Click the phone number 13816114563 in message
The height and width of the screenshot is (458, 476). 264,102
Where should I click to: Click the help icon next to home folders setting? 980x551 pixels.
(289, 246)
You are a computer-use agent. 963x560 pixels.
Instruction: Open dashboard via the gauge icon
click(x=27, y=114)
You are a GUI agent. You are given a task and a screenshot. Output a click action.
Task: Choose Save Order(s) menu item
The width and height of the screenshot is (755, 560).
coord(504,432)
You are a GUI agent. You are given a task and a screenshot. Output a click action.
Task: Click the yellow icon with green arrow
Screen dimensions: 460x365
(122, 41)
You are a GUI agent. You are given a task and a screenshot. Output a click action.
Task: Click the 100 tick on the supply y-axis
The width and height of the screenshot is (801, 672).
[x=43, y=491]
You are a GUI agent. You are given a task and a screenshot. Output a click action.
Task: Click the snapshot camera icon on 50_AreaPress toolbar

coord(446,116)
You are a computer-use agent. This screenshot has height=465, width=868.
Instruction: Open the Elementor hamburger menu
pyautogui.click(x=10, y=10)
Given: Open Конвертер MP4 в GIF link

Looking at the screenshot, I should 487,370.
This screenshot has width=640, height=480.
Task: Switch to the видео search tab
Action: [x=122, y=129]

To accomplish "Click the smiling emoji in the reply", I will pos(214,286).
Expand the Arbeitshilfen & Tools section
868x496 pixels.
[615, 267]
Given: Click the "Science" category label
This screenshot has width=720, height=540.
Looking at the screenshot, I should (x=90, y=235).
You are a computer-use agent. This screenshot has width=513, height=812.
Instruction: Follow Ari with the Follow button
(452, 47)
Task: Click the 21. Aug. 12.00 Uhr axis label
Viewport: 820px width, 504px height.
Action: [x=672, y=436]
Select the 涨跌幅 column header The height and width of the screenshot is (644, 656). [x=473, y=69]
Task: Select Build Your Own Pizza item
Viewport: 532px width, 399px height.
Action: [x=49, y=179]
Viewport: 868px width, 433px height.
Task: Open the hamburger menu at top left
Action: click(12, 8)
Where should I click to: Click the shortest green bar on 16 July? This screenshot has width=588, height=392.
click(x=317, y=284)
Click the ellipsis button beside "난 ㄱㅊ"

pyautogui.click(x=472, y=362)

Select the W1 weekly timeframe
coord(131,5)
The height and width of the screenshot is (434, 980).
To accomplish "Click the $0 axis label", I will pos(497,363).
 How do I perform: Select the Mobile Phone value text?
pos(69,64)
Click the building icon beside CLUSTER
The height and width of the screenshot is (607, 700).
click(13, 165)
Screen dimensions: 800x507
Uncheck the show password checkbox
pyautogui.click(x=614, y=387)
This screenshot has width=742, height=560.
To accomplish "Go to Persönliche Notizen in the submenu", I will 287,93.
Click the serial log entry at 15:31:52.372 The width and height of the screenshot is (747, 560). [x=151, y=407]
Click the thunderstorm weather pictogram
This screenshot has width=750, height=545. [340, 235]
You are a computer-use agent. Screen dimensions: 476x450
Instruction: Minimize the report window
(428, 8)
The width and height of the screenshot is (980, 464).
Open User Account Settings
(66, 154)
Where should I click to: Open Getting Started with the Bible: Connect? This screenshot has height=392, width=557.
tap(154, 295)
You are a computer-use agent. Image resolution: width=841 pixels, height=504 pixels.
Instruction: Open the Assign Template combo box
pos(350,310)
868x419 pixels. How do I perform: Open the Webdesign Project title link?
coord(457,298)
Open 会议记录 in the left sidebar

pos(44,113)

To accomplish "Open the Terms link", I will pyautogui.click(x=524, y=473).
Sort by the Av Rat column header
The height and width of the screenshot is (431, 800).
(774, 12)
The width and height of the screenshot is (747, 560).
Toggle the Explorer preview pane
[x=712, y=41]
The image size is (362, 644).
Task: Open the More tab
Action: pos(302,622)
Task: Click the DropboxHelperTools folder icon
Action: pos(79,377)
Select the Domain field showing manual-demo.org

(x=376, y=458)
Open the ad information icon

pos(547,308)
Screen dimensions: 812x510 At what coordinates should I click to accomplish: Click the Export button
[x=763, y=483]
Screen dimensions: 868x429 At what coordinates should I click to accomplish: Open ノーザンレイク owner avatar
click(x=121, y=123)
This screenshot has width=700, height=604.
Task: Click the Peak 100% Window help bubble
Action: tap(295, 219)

********************

> **Instructions to follow**
Retype all the data, changing nothing.

> **Solution for this task**
Click the phone number 13816114563 in message
The height and width of the screenshot is (458, 476). 264,102
Where should I click to: Click the help icon next to home folders setting? 980x551 pixels.
(289, 246)
You are a computer-use agent. 963x560 pixels.
Instruction: Open dashboard via the gauge icon
click(x=27, y=114)
You are a GUI agent. You are given a task and a screenshot. Output a click action.
Task: Choose Save Order(s) menu item
The width and height of the screenshot is (755, 560).
coord(504,432)
You are a GUI agent. You are given a task and a screenshot. Output a click action.
Task: Click the yellow icon with green arrow
Screen dimensions: 460x365
(122, 41)
You are a GUI agent. You are given a task and a screenshot. Output a click action.
Task: Click the 100 tick on the supply y-axis
The width and height of the screenshot is (801, 672).
[x=43, y=491]
You are a GUI agent. You are given a task and a screenshot. Output a click action.
Task: Click the snapshot camera icon on 50_AreaPress toolbar

coord(446,116)
You are a computer-use agent. This screenshot has height=465, width=868.
Instruction: Open the Elementor hamburger menu
pyautogui.click(x=10, y=10)
Given: Open Конвертер MP4 в GIF link

Looking at the screenshot, I should 487,370.
This screenshot has width=640, height=480.
Task: Switch to the видео search tab
Action: [x=122, y=129]

To accomplish "Click the smiling emoji in the reply", I will pos(214,286).
Expand the Arbeitshilfen & Tools section
868x496 pixels.
[615, 267]
Given: Click the "Science" category label
This screenshot has width=720, height=540.
Looking at the screenshot, I should (x=90, y=235).
You are a computer-use agent. This screenshot has width=513, height=812.
Instruction: Follow Ari with the Follow button
(452, 47)
Task: Click the 21. Aug. 12.00 Uhr axis label
Viewport: 820px width, 504px height.
Action: [x=672, y=436]
Select the 涨跌幅 column header The height and width of the screenshot is (644, 656). [x=473, y=69]
Task: Select Build Your Own Pizza item
Viewport: 532px width, 399px height.
Action: [x=49, y=179]
Viewport: 868px width, 433px height.
Task: Open the hamburger menu at top left
Action: click(12, 8)
Where should I click to: Click the shortest green bar on 16 July? This screenshot has width=588, height=392.
click(x=317, y=284)
Click the ellipsis button beside "난 ㄱㅊ"

pyautogui.click(x=472, y=362)

Select the W1 weekly timeframe
coord(131,5)
The height and width of the screenshot is (434, 980).
To accomplish "Click the $0 axis label", I will pos(497,363).
 How do I perform: Select the Mobile Phone value text?
pos(69,64)
Click the building icon beside CLUSTER
The height and width of the screenshot is (607, 700).
click(13, 165)
Screen dimensions: 800x507
Uncheck the show password checkbox
pyautogui.click(x=614, y=387)
This screenshot has width=742, height=560.
To accomplish "Go to Persönliche Notizen in the submenu", I will 287,93.
Click the serial log entry at 15:31:52.372 The width and height of the screenshot is (747, 560). [x=151, y=407]
Click the thunderstorm weather pictogram
This screenshot has width=750, height=545. [340, 235]
You are a computer-use agent. Screen dimensions: 476x450
Instruction: Minimize the report window
(428, 8)
The width and height of the screenshot is (980, 464).
Open User Account Settings
(66, 154)
Where should I click to: Open Getting Started with the Bible: Connect? This screenshot has height=392, width=557.
tap(154, 295)
You are a computer-use agent. Image resolution: width=841 pixels, height=504 pixels.
Instruction: Open the Assign Template combo box
pos(350,310)
868x419 pixels. How do I perform: Open the Webdesign Project title link?
coord(457,298)
Open 会议记录 in the left sidebar

pos(44,113)

To accomplish "Open the Terms link", I will pyautogui.click(x=524, y=473).
Sort by the Av Rat column header
The height and width of the screenshot is (431, 800).
(774, 12)
The width and height of the screenshot is (747, 560).
Toggle the Explorer preview pane
[x=712, y=41]
The image size is (362, 644).
Task: Open the More tab
Action: pos(302,622)
Task: Click the DropboxHelperTools folder icon
Action: pos(79,377)
Select the Domain field showing manual-demo.org

(x=376, y=458)
Open the ad information icon

pos(547,308)
Screen dimensions: 812x510 At what coordinates should I click to accomplish: Click the Export button
[x=763, y=483]
Screen dimensions: 868x429 At what coordinates should I click to accomplish: Open ノーザンレイク owner avatar
click(x=121, y=123)
This screenshot has width=700, height=604.
Task: Click the Peak 100% Window help bubble
Action: tap(295, 219)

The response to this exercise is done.